▶ _WHAT THE TASK ASKS_:
Please repeat the whole listing verbatim.

▶ _ENTRIES SHOWN_:

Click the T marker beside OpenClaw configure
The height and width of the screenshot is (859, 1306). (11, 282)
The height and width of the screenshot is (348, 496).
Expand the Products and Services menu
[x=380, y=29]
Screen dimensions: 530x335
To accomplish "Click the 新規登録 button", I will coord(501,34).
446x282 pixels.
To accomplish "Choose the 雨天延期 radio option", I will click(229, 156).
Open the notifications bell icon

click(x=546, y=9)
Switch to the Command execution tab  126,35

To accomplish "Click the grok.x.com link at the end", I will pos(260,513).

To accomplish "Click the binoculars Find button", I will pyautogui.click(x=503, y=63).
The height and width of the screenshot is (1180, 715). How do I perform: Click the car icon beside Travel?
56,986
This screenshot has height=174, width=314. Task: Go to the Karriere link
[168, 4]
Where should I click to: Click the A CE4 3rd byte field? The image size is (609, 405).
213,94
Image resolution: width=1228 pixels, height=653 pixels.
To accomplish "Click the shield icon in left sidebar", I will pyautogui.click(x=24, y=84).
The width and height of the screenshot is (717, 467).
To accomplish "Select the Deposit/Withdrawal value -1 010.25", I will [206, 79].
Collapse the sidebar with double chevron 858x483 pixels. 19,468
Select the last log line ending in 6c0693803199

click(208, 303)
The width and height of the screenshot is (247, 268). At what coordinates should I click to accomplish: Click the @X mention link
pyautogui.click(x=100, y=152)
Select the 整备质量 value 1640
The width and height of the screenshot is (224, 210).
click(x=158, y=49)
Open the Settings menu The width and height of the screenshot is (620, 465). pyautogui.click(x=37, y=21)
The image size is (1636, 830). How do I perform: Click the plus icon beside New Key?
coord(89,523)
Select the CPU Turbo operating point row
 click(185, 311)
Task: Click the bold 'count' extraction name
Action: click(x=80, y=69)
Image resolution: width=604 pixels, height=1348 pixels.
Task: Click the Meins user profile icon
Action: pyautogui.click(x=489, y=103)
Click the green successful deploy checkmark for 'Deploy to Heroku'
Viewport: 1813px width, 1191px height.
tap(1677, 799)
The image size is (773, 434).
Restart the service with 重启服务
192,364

▶ _SOLUTION FOR THIS EXERCISE_:
Click the T marker beside OpenClaw configure
The height and width of the screenshot is (859, 1306). (11, 282)
The height and width of the screenshot is (348, 496).
Expand the Products and Services menu
[x=380, y=29]
Screen dimensions: 530x335
To accomplish "Click the 新規登録 button", I will coord(501,34).
446x282 pixels.
To accomplish "Choose the 雨天延期 radio option", I will click(229, 156).
Open the notifications bell icon

click(x=546, y=9)
Switch to the Command execution tab  126,35

To accomplish "Click the grok.x.com link at the end", I will pos(260,513).

To accomplish "Click the binoculars Find button", I will pyautogui.click(x=503, y=63).
The height and width of the screenshot is (1180, 715). How do I perform: Click the car icon beside Travel?
56,986
This screenshot has height=174, width=314. Task: Go to the Karriere link
[168, 4]
Where should I click to: Click the A CE4 3rd byte field? The image size is (609, 405).
213,94
Image resolution: width=1228 pixels, height=653 pixels.
To accomplish "Click the shield icon in left sidebar", I will pyautogui.click(x=24, y=84).
The width and height of the screenshot is (717, 467).
To accomplish "Select the Deposit/Withdrawal value -1 010.25", I will [206, 79].
Collapse the sidebar with double chevron 858x483 pixels. 19,468
Select the last log line ending in 6c0693803199

click(208, 303)
The width and height of the screenshot is (247, 268). At what coordinates should I click to accomplish: Click the @X mention link
pyautogui.click(x=100, y=152)
Select the 整备质量 value 1640
The width and height of the screenshot is (224, 210).
click(x=158, y=49)
Open the Settings menu The width and height of the screenshot is (620, 465). pyautogui.click(x=37, y=21)
The image size is (1636, 830). How do I perform: Click the plus icon beside New Key?
coord(89,523)
Select the CPU Turbo operating point row
 click(185, 311)
Task: Click the bold 'count' extraction name
Action: click(x=80, y=69)
Image resolution: width=604 pixels, height=1348 pixels.
Task: Click the Meins user profile icon
Action: pyautogui.click(x=489, y=103)
Click the green successful deploy checkmark for 'Deploy to Heroku'
Viewport: 1813px width, 1191px height.
tap(1677, 799)
The image size is (773, 434).
Restart the service with 重启服务
192,364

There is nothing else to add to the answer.